The role of chief executive officer (CEO) personal characteristics in shaping corporate policies has attracted increasing academic attention in the past two decades. In this review, the authors synthesize extant research on CEO attributes by reviewing 232 articles published in 29 journals from the accounting, finance and management literature. This review provides an overview of existing findings, highlights current trends and interdisciplinary differences in research approaches and identifies potential avenues for future research.

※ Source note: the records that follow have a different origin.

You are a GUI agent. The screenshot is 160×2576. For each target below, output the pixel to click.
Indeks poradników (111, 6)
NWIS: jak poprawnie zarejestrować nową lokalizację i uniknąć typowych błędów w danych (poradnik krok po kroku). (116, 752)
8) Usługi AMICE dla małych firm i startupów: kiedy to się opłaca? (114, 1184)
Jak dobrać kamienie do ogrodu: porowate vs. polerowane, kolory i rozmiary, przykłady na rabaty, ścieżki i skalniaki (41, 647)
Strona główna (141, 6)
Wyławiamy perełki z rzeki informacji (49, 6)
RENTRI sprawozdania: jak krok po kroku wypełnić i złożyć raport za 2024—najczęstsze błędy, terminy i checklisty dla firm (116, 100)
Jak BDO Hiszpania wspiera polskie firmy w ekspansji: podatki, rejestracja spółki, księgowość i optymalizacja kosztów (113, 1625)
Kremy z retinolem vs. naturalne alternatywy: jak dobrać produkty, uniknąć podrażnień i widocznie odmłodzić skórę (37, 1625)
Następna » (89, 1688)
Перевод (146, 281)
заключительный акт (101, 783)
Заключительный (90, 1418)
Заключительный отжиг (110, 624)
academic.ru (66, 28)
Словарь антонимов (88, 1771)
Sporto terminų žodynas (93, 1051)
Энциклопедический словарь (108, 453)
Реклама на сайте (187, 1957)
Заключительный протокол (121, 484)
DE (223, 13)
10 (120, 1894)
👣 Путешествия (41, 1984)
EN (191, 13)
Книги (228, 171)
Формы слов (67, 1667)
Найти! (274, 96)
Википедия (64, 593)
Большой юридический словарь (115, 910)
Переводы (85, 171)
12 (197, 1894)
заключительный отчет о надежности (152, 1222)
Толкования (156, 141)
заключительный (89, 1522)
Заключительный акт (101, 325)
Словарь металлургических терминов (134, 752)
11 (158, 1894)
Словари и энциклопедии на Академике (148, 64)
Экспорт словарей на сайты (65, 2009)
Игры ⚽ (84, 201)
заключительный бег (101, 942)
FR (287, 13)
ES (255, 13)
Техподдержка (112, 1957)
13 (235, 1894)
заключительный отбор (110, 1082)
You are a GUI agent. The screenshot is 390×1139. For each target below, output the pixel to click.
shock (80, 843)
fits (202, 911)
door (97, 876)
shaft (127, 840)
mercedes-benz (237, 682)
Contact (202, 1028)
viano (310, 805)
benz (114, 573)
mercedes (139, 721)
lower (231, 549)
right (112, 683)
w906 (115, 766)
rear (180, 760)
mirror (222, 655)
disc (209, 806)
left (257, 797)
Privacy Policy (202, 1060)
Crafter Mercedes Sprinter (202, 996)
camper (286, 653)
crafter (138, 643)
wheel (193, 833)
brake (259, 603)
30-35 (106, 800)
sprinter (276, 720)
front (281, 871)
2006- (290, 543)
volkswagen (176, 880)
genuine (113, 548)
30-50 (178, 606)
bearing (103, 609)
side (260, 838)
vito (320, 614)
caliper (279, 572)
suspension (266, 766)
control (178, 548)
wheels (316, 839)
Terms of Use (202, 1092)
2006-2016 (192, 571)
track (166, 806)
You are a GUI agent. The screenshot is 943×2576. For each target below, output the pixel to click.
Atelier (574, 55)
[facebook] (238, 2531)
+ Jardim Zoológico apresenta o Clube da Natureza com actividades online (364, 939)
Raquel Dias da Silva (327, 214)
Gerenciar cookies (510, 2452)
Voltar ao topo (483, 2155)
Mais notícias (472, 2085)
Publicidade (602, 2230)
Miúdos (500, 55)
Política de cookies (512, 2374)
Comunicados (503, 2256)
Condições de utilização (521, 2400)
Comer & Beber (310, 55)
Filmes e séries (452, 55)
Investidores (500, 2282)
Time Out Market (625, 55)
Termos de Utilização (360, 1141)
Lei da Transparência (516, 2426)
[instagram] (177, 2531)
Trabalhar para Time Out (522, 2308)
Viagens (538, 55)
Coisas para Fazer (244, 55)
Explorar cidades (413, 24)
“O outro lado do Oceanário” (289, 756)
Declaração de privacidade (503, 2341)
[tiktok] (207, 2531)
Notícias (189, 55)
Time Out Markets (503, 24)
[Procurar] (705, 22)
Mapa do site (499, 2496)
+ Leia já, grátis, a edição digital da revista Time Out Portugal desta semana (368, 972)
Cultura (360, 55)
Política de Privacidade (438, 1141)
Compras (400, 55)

Design/methodology/approach

To review the literature on CEO attributes, the authors manually collected peer-reviewed articles in accounting, finance and management journals from 2000 to 2021. The authors conducted in-depth analysis of each paper and manually recorded the theories, data sources, country of study, study period, measures of CEO attributes and dependent variables. This procedure helped the authors group the selected articles into themes and sub-themes. The authors compared the findings in various disciplines and provided direction for future research.

Findings

The authors highlight the role of CEO personal attributes in influencing corporate decision-making and firm outcomes. The authors categorize studies of CEO traits into three main research themes: (1) demographic attributes and experience (including age, gender, culture, experience, education); (2) CEO interactions with others (social and political networks) and (3) underlying attributes (including personality, values and ideology). The evidence shows that CEO characteristics significantly affect a wide range of specific corporate policies that serve as mechanisms through which individual CEOs determine firm success and performance.

Practical implications

CEO selection is one of the most crucial decisions made by corporations. The study findings provide valuable insights to corporate executives, boards, investors and practitioners into how CEOs’ personal characteristics can impact future firm decisions and outcomes that can, in turn, inform the high-stake process of CEO recruitment and selection. The study findings have significant practical implications for corporations, such as contributing to executive training programs, to assist executives and directors attain a greater level of self-awareness.

Originality/value

Building on the theoretical foundation of upper echelons theory, the authors offer an integrated theoretical framework to consolidate existing empirical research on the impacts of CEO personal attributes on firm outcomes across accounting and finance (A&F) and management literature. The study findings provide a roadmap for scholars to bridge the interdisciplinary divide between A&F and management research. The authors advocate a more holistic and multifaceted approach to examining CEOs, each of whom embodies a myriad of personal characteristics that comprise their unique identity. The study findings encourage future researchers to expand the investigation of the boundary conditions that magnify or moderate the impacts of CEO idiosyncrasies.